Generalized Schur's Theorem

Generalized Schur's Theorem

Generalized Schur's Theorem: Statement

THEOREM. Let \(V\) be a nonzero finite-dimensional real inner product space and \(T\) a linear operator on \(V\).

I) There exists an orthonormal basis \(\beta\) for \(V\) such that

\[[T]_{\beta}=\small \begin{pmatrix} A_1 &  &  &  &  &\\ &  \ddots&  &  & \Large{*} &\\ &  & A_q &  &  &\\ &  &  & c_1 &  &\\ &  &  &  & \ddots &\\ &  &  &  &  & c_p \end{pmatrix} \]

is a block upper triangular matrix, where \(A_j\in M_{2\times 2}(\mathbb{R})\ (j=1,\cdots,q)\) and \(c_j\in \mathbb{R}\ (j=1,\cdots,p)\).

II) Moreover, if \(T\) is normal, then there exists an orthonormal basis \(\beta\) such that

\[[T]_{\beta}= \begin{pmatrix} \left.\begin{matrix} \begin{matrix}a_1 & -b_1 \\ b_1 & a_1\end{matrix} &  & \\ & \ddots & \\ &  & \begin{matrix}a_q & -b_q \\ b_q & a_q\end{matrix}\\ \hline \end{matrix}\hspace{-0.2em}\right| & \begin{matrix} *&\cdots&* \\ *&\cdots&* \\ \vdots&&\vdots \\ *&\cdots&* \\ *&\cdots&* \end{matrix} \\ & \begin{matrix} c_1 & \cdots & * \\ & \ddots & \vdots \\ &  & c_p \end{matrix} \end{pmatrix} \]

is a block upper triangular matirx, where the multiset \(\{c_1,\cdots,c_p,a_1\pm ib_1,\cdots,a_q\pm ib_q\}\) with \(b_j\neq 0\ (j=1,\cdots,q)\) is the spectrum of the complexification of \(T\). (For the concept of complexification, see this blog : [https://www.cnblogs.com/chaliceseven/p/17094294.html].)

III) In particular, if \(T\) is orthogonal, then there exists an orthonormal basis \(\beta\) for \(V\) such that

\[[T]_{\beta}=\begin{pmatrix} \small\begin{matrix}\cos\theta_1 & -\sin\theta_1 \\ \sin\theta_1 & \cos\theta_1\end{matrix} &  &  &  &  &\\ &  \ddots&  &  &  &\\ &  & \small\begin{matrix}\cos\theta_q & -\sin\theta_q \\ \sin\theta_q & \cos\theta_q\end{matrix} &  &  &\\ &  &  & \varepsilon_1 &  &\\ &  &  &  & \ddots &\\ &  &  &  &  & \varepsilon_p \end{pmatrix} \]

is a block diagonal matrix, where \(\theta_j\in \mathbb{R}\setminus\{k\pi:k\in \mathbb{Z}\}\ (j=1,\cdots,q)\) and \(\varepsilon_j=\pm 1\ (j=1,\cdots,p)\).

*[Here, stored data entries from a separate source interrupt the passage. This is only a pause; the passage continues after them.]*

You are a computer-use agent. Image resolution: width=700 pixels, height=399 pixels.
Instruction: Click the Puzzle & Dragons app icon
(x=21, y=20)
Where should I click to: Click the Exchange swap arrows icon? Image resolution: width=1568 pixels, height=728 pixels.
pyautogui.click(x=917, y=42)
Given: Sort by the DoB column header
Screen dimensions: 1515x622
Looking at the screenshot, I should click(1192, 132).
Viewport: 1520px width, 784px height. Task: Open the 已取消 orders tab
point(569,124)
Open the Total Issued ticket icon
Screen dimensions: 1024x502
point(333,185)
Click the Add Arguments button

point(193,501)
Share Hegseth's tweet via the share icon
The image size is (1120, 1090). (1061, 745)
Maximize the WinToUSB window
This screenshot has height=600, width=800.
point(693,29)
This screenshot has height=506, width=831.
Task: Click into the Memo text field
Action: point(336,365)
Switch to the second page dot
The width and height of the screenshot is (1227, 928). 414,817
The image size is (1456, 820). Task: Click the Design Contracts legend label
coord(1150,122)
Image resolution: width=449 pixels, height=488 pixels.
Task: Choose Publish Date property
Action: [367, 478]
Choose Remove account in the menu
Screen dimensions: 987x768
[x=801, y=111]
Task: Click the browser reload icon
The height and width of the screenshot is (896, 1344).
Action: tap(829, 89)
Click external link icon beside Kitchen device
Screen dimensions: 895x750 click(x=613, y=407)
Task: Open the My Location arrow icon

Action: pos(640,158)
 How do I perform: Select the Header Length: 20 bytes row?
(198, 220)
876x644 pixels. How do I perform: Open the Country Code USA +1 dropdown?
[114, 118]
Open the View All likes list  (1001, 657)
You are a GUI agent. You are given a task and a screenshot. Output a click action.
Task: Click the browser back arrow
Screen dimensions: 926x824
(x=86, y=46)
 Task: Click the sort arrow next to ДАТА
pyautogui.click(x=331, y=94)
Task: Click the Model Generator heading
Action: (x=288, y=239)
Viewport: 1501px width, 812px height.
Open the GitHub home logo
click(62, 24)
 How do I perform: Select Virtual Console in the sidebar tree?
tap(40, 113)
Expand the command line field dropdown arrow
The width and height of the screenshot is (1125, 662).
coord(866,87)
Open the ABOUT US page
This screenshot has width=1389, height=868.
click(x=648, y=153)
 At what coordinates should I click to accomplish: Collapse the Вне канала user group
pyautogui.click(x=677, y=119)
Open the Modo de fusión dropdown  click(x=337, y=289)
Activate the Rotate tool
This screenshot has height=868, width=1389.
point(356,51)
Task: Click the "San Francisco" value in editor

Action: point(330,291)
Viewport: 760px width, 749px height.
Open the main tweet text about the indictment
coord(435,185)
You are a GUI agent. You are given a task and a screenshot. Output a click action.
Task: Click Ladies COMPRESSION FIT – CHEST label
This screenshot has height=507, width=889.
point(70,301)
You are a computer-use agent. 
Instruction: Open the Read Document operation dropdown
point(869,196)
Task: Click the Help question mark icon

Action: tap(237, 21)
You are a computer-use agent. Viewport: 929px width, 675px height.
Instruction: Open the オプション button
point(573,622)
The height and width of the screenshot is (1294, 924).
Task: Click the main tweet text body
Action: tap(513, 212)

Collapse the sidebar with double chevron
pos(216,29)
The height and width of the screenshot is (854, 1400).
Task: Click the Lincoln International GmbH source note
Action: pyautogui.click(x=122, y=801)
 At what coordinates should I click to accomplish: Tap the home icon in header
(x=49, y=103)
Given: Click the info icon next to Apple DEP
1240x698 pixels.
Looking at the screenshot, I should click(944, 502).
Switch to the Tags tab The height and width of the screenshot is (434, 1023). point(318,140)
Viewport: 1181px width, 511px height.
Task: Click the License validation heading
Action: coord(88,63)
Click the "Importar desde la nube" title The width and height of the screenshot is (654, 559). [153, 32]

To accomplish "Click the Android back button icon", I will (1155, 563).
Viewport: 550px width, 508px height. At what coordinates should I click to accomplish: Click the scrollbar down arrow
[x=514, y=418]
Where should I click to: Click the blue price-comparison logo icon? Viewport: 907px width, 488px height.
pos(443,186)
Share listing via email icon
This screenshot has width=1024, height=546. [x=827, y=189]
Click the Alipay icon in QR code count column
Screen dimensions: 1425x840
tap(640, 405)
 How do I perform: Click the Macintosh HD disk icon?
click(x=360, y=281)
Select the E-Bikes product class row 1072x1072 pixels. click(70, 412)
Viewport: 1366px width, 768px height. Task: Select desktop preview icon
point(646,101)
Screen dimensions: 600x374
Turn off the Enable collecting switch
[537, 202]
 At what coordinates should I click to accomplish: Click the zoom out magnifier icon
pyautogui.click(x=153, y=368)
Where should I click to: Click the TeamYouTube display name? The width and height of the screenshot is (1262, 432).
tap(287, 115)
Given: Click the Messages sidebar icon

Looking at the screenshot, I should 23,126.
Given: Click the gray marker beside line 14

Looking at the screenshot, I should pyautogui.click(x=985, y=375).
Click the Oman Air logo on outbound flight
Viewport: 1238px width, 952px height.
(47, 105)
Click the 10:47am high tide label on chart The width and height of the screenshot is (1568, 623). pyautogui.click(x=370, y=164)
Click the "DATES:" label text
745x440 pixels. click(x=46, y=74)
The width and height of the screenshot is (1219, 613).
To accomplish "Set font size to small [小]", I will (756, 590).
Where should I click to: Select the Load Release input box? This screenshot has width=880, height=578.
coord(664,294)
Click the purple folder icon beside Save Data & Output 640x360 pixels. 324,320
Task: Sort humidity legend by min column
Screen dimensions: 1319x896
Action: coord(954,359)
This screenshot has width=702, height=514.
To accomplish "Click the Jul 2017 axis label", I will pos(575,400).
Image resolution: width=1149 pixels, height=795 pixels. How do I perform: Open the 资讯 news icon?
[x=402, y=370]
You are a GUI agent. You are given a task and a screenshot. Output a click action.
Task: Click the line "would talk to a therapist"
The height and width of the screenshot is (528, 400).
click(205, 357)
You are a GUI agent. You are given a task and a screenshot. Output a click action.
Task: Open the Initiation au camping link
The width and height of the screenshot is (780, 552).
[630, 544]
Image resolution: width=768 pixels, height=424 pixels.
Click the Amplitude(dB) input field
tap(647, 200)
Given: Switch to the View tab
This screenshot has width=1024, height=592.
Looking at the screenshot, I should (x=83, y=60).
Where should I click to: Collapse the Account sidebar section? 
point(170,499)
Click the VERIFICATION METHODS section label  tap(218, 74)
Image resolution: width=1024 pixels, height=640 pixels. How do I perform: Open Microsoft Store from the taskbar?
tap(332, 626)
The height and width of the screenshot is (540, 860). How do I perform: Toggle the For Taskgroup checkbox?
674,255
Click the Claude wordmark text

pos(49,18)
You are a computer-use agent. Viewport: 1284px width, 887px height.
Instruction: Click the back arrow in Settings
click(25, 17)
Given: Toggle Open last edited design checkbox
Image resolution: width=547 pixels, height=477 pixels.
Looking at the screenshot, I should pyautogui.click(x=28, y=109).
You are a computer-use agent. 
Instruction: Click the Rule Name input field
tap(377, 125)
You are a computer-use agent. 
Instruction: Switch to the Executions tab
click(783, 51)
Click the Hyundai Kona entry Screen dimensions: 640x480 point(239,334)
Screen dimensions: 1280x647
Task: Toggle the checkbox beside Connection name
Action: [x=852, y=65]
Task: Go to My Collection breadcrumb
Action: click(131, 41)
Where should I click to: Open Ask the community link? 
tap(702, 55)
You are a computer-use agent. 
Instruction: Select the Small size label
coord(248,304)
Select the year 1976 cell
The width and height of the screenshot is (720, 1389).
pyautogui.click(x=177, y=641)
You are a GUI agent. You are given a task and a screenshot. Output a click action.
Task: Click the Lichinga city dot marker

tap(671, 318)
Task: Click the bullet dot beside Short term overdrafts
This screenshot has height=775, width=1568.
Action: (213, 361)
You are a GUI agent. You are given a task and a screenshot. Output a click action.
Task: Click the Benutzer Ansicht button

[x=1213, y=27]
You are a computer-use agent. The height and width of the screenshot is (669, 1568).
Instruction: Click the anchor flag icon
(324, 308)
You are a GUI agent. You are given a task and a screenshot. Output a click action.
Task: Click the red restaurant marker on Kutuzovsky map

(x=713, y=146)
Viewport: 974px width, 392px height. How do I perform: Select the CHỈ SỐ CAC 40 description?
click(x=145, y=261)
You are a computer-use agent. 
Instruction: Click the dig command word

That is to say, any orthogonal operator on a nonzero finite-dimensional real inner product space is the composite of rotations and reflections (the order does not matter), and the space can be decomposed as a direct sum of pairwise orthogonal \(1\)- or \(2\)-dimensional spaces that are invariant under the operator.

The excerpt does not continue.